#### Textauszug:
________________________
Lindauer Zeitung

Alte Meisterinn­en sind begehrt

Ein Bild der eher unbekannte­n Nonne Orsola Maddalena Caccia wird bei Sotheby’s versteigt

- Von Christiane Laudage

- Artemisia Gentilesch­i, Sofonisba Anguissola oder Lavinia Fontana – diese Namen rollen noch nicht so einfach von der Zunge wie Leonardo da Vinci, Rafael oder Michelange­lo. Aber man sollte sie dringend üben. Die Namen der alten Meisterinn­en sind zwar noch nicht so bekannt wie die ihrer männlichen Kollegen, aber ihre Werke steigen deutlich im Wert, wie zum Beispiel die von Orsola Maddalena Caccia (1596-1676).
________________________
#### Bereitgestellte Daten:
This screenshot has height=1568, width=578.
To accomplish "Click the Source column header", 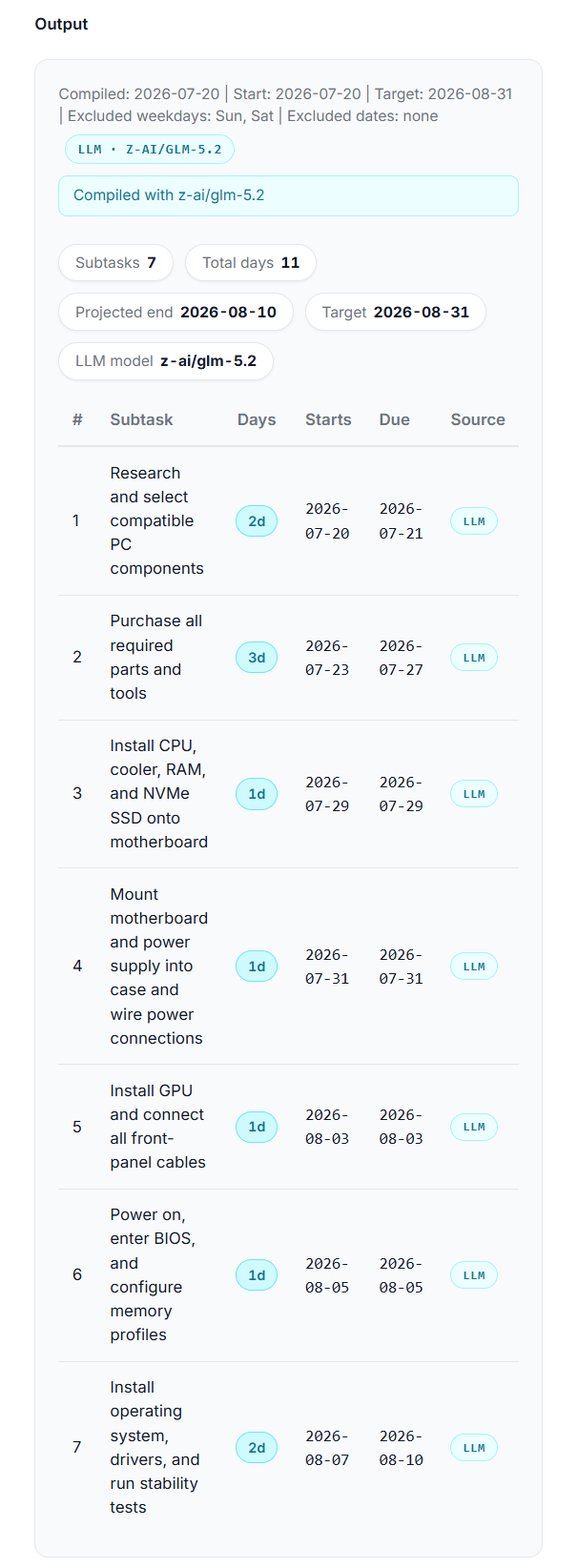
________________________
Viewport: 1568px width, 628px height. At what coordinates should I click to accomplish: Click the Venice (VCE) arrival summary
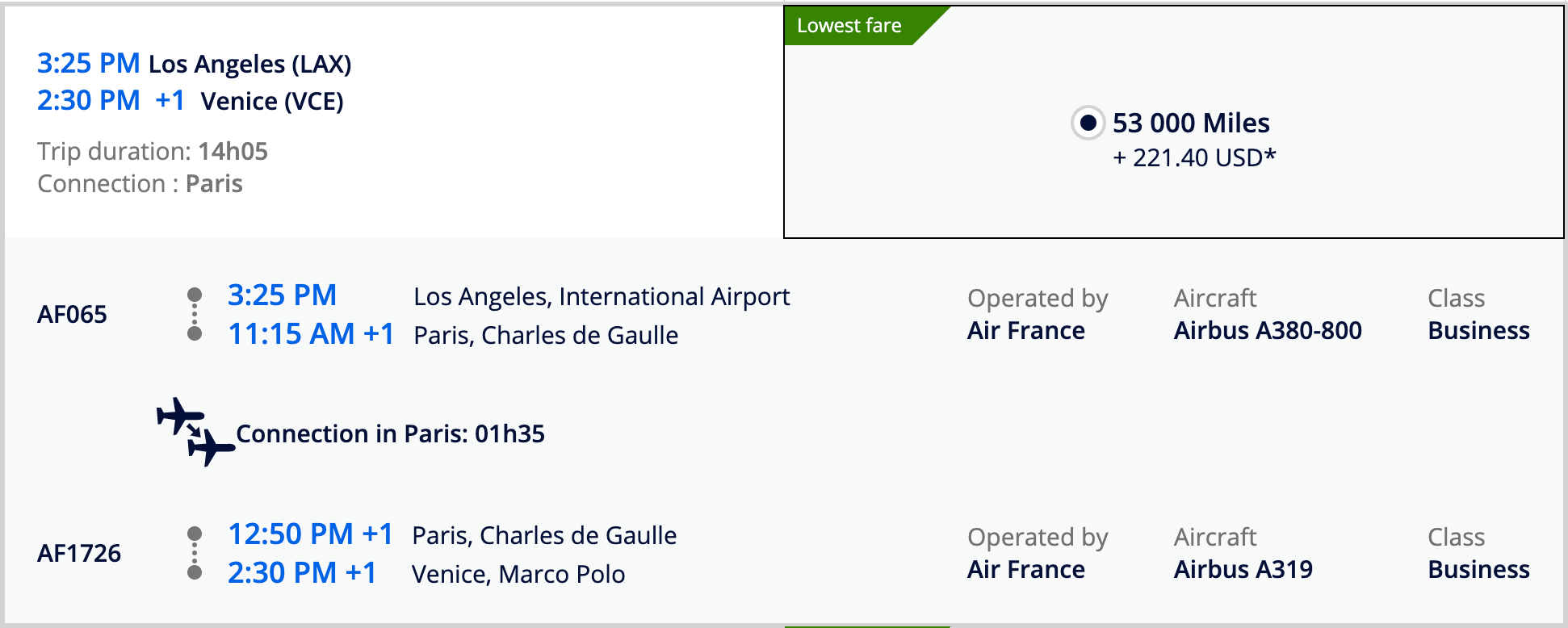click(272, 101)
________________________
#### Schriftliche Anweisung 1:
Warum sollte man laut dem Textauszug über die alten Meisterinnen ihre Namen dringend üben? Antworte in ein bis drei Sätzen.
#### Schriftliche Anweisung 2:
Setze bitte den Artikel über die alten Meisterinnen nach seinem letzten Satz fort.

#### Ergebnis 1:
Ihre Namen sind zwar noch nicht so bekannt wie die ihrer männlichen Kollegen, ihre Werke steigen aber deutlich im Wert. Ein Beispiel dafür sind die Werke von Orsola Maddalena Caccia.

#### Ergebnis 2:
Ihre Bilder sind rar und daher begehrt. Andrew Fletcher, Leiter der Abteilung für Alte Meister im Auktionsha­us Sotheby’s, sagte im vergangene­n Jahr, nach dem überrasche­nden Erfolg eines ihrer Stillleben, dem Online-Kunstporta­l Artnet News: „Werke von Caccia sind selten. Ihr Name ist den meisten Sammlern wahrschein­lich unbekannt und ihr schmales OEuvre hat zur Folge, dass man Bildern von ihr nicht oft begegnet.“

Erstaunlic­herweise ist das jetzt wieder der Fall. Aus der Privatsamm­lung eines Europäers, dessen Name nicht öffentlich gemacht wurde, steht bei der nächsten Versteiger­ung Alter Meister bei Sotheby’s in London von Ende Juni bis 6. Juli ein Werk der italienisc­hen Nonne zum Kauf, dieses Mal kein Stillleben sondern ein Heiligenbi­ld. Es hat einen unteren Schätzprei­s von rund 24 000 Euro.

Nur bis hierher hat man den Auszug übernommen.